INSTRUCTION =>
Copy the rows below, swapping every "GUI agent" for "interface agent" and leaving everything else untouched.

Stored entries
[start]
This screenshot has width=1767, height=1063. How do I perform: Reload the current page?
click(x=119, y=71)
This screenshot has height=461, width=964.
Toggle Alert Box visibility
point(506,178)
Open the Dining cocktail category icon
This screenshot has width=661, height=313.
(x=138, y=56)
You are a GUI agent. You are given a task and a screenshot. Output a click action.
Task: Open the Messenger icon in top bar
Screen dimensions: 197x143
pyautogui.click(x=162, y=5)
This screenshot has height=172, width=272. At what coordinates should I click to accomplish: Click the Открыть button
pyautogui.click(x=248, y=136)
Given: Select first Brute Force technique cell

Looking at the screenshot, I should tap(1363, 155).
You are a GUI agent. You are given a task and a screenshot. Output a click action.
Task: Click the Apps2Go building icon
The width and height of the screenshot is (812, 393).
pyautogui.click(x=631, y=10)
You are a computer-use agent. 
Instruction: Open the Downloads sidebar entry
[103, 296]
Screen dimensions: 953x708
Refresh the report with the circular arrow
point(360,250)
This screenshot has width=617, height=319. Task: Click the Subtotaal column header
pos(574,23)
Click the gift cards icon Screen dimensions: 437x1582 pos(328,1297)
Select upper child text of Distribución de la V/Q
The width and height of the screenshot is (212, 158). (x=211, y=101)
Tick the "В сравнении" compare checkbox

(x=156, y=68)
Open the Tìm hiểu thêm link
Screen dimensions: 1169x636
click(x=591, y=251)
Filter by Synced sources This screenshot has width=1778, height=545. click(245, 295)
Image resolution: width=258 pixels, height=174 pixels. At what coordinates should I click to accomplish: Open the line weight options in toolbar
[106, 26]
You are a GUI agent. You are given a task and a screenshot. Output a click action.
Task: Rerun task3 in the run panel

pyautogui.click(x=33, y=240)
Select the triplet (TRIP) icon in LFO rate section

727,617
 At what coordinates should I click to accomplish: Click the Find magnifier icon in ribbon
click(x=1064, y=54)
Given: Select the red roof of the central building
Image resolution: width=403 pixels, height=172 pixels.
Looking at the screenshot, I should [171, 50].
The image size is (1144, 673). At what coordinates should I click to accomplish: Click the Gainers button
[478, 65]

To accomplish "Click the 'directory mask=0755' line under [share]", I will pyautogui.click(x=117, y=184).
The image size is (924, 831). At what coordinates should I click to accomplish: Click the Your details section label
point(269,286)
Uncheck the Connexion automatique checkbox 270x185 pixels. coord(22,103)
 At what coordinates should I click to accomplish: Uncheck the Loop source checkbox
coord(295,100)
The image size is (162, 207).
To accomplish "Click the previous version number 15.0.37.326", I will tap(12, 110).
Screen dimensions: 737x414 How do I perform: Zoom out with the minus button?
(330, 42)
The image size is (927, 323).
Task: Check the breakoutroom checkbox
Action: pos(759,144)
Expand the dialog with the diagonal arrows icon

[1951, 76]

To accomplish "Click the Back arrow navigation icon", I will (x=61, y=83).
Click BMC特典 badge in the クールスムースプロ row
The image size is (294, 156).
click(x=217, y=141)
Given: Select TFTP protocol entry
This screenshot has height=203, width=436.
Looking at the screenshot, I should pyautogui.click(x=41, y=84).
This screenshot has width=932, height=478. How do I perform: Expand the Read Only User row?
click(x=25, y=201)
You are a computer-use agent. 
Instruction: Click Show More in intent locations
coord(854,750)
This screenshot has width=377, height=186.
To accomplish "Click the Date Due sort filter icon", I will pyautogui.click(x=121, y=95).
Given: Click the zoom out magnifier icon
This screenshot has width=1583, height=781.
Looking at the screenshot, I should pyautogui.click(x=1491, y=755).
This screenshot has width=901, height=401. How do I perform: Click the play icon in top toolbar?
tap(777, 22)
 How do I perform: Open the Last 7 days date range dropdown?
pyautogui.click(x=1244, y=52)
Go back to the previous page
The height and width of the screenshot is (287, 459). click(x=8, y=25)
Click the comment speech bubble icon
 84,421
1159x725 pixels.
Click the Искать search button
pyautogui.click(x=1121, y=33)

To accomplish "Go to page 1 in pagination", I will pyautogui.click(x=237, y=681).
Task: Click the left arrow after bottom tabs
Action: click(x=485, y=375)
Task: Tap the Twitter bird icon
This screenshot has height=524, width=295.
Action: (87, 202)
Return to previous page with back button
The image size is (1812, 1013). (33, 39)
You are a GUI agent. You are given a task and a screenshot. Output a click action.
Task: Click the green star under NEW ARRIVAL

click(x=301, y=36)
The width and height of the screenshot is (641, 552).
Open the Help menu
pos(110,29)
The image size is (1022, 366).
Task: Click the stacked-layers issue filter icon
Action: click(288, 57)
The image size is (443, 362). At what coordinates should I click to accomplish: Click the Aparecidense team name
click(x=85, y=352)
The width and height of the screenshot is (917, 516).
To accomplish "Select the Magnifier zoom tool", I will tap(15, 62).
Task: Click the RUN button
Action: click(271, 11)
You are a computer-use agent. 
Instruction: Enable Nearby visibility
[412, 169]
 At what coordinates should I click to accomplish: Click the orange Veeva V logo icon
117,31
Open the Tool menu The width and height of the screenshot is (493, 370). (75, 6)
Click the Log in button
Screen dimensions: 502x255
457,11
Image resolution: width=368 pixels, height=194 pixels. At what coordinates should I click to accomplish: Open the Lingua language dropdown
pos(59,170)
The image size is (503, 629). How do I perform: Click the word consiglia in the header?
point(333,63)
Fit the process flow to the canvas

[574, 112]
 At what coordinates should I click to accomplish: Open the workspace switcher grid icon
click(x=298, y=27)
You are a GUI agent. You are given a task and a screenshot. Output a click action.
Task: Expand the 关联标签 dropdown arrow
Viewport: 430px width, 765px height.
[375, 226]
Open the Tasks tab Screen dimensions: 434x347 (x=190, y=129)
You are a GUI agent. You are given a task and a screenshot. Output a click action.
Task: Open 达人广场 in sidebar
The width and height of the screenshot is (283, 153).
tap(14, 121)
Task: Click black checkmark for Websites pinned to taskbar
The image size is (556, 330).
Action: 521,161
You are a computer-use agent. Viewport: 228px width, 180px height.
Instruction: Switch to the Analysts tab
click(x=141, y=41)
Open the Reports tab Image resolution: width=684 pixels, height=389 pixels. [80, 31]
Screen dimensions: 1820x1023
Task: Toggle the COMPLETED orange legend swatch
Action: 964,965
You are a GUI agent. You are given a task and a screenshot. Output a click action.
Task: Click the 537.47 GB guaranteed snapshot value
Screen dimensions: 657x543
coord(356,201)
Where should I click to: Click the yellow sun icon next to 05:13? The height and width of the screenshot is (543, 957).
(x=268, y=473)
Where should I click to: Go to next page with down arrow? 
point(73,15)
[end]
WRITTEN RESPONSE =>
This screenshot has width=1767, height=1063. How do I perform: Reload the current page?
click(x=119, y=71)
This screenshot has height=461, width=964.
Toggle Alert Box visibility
point(506,178)
Open the Dining cocktail category icon
This screenshot has width=661, height=313.
(x=138, y=56)
You are a interface agent. You are given a task and a screenshot. Output a click action.
Task: Open the Messenger icon in top bar
Screen dimensions: 197x143
pyautogui.click(x=162, y=5)
This screenshot has height=172, width=272. At what coordinates should I click to accomplish: Click the Открыть button
pyautogui.click(x=248, y=136)
Given: Select first Brute Force technique cell

Looking at the screenshot, I should tap(1363, 155).
You are a interface agent. You are given a task and a screenshot. Output a click action.
Task: Click the Apps2Go building icon
The width and height of the screenshot is (812, 393).
pyautogui.click(x=631, y=10)
You are a computer-use agent. 
Instruction: Open the Downloads sidebar entry
[103, 296]
Screen dimensions: 953x708
Refresh the report with the circular arrow
point(360,250)
This screenshot has width=617, height=319. Task: Click the Subtotaal column header
pos(574,23)
Click the gift cards icon Screen dimensions: 437x1582 pos(328,1297)
Select upper child text of Distribución de la V/Q
The width and height of the screenshot is (212, 158). (x=211, y=101)
Tick the "В сравнении" compare checkbox

(x=156, y=68)
Open the Tìm hiểu thêm link
Screen dimensions: 1169x636
click(x=591, y=251)
Filter by Synced sources This screenshot has width=1778, height=545. click(245, 295)
Image resolution: width=258 pixels, height=174 pixels. At what coordinates should I click to accomplish: Open the line weight options in toolbar
[106, 26]
You are a interface agent. You are given a task and a screenshot. Output a click action.
Task: Rerun task3 in the run panel

pyautogui.click(x=33, y=240)
Select the triplet (TRIP) icon in LFO rate section

727,617
 At what coordinates should I click to accomplish: Click the Find magnifier icon in ribbon
click(x=1064, y=54)
Given: Select the red roof of the central building
Image resolution: width=403 pixels, height=172 pixels.
Looking at the screenshot, I should [171, 50].
The image size is (1144, 673). At what coordinates should I click to accomplish: Click the Gainers button
[478, 65]

To accomplish "Click the 'directory mask=0755' line under [share]", I will pyautogui.click(x=117, y=184).
The image size is (924, 831). At what coordinates should I click to accomplish: Click the Your details section label
point(269,286)
Uncheck the Connexion automatique checkbox 270x185 pixels. coord(22,103)
 At what coordinates should I click to accomplish: Uncheck the Loop source checkbox
coord(295,100)
The image size is (162, 207).
To accomplish "Click the previous version number 15.0.37.326", I will tap(12, 110).
Screen dimensions: 737x414 How do I perform: Zoom out with the minus button?
(330, 42)
The image size is (927, 323).
Task: Check the breakoutroom checkbox
Action: pos(759,144)
Expand the dialog with the diagonal arrows icon

[1951, 76]

To accomplish "Click the Back arrow navigation icon", I will (x=61, y=83).
Click BMC特典 badge in the クールスムースプロ row
The image size is (294, 156).
click(x=217, y=141)
Given: Select TFTP protocol entry
This screenshot has height=203, width=436.
Looking at the screenshot, I should pyautogui.click(x=41, y=84).
This screenshot has width=932, height=478. How do I perform: Expand the Read Only User row?
click(x=25, y=201)
You are a computer-use agent. 
Instruction: Click Show More in intent locations
coord(854,750)
This screenshot has width=377, height=186.
To accomplish "Click the Date Due sort filter icon", I will pyautogui.click(x=121, y=95).
Given: Click the zoom out magnifier icon
This screenshot has width=1583, height=781.
Looking at the screenshot, I should pyautogui.click(x=1491, y=755).
This screenshot has width=901, height=401. How do I perform: Click the play icon in top toolbar?
tap(777, 22)
 How do I perform: Open the Last 7 days date range dropdown?
pyautogui.click(x=1244, y=52)
Go back to the previous page
The height and width of the screenshot is (287, 459). click(x=8, y=25)
Click the comment speech bubble icon
 84,421
1159x725 pixels.
Click the Искать search button
pyautogui.click(x=1121, y=33)

To accomplish "Go to page 1 in pagination", I will pyautogui.click(x=237, y=681).
Task: Click the left arrow after bottom tabs
Action: click(x=485, y=375)
Task: Tap the Twitter bird icon
This screenshot has height=524, width=295.
Action: (87, 202)
Return to previous page with back button
The image size is (1812, 1013). (33, 39)
You are a interface agent. You are given a task and a screenshot. Output a click action.
Task: Click the green star under NEW ARRIVAL

click(x=301, y=36)
The width and height of the screenshot is (641, 552).
Open the Help menu
pos(110,29)
The image size is (1022, 366).
Task: Click the stacked-layers issue filter icon
Action: click(288, 57)
The image size is (443, 362). At what coordinates should I click to accomplish: Click the Aparecidense team name
click(x=85, y=352)
The width and height of the screenshot is (917, 516).
To accomplish "Select the Magnifier zoom tool", I will tap(15, 62).
Task: Click the RUN button
Action: click(271, 11)
You are a computer-use agent. 
Instruction: Enable Nearby visibility
[412, 169]
 At what coordinates should I click to accomplish: Click the orange Veeva V logo icon
117,31
Open the Tool menu The width and height of the screenshot is (493, 370). (75, 6)
Click the Log in button
Screen dimensions: 502x255
457,11
Image resolution: width=368 pixels, height=194 pixels. At what coordinates should I click to accomplish: Open the Lingua language dropdown
pos(59,170)
The image size is (503, 629). How do I perform: Click the word consiglia in the header?
point(333,63)
Fit the process flow to the canvas

[574, 112]
 At what coordinates should I click to accomplish: Open the workspace switcher grid icon
click(x=298, y=27)
You are a interface agent. You are given a task and a screenshot. Output a click action.
Task: Expand the 关联标签 dropdown arrow
Viewport: 430px width, 765px height.
[375, 226]
Open the Tasks tab Screen dimensions: 434x347 (x=190, y=129)
You are a interface agent. You are given a task and a screenshot. Output a click action.
Task: Open 达人广场 in sidebar
The width and height of the screenshot is (283, 153).
tap(14, 121)
Task: Click black checkmark for Websites pinned to taskbar
The image size is (556, 330).
Action: 521,161
You are a computer-use agent. Viewport: 228px width, 180px height.
Instruction: Switch to the Analysts tab
click(x=141, y=41)
Open the Reports tab Image resolution: width=684 pixels, height=389 pixels. [80, 31]
Screen dimensions: 1820x1023
Task: Toggle the COMPLETED orange legend swatch
Action: 964,965
You are a interface agent. You are given a task and a screenshot. Output a click action.
Task: Click the 537.47 GB guaranteed snapshot value
Screen dimensions: 657x543
coord(356,201)
Where should I click to: Click the yellow sun icon next to 05:13? The height and width of the screenshot is (543, 957).
(x=268, y=473)
Where should I click to: Go to next page with down arrow? 
point(73,15)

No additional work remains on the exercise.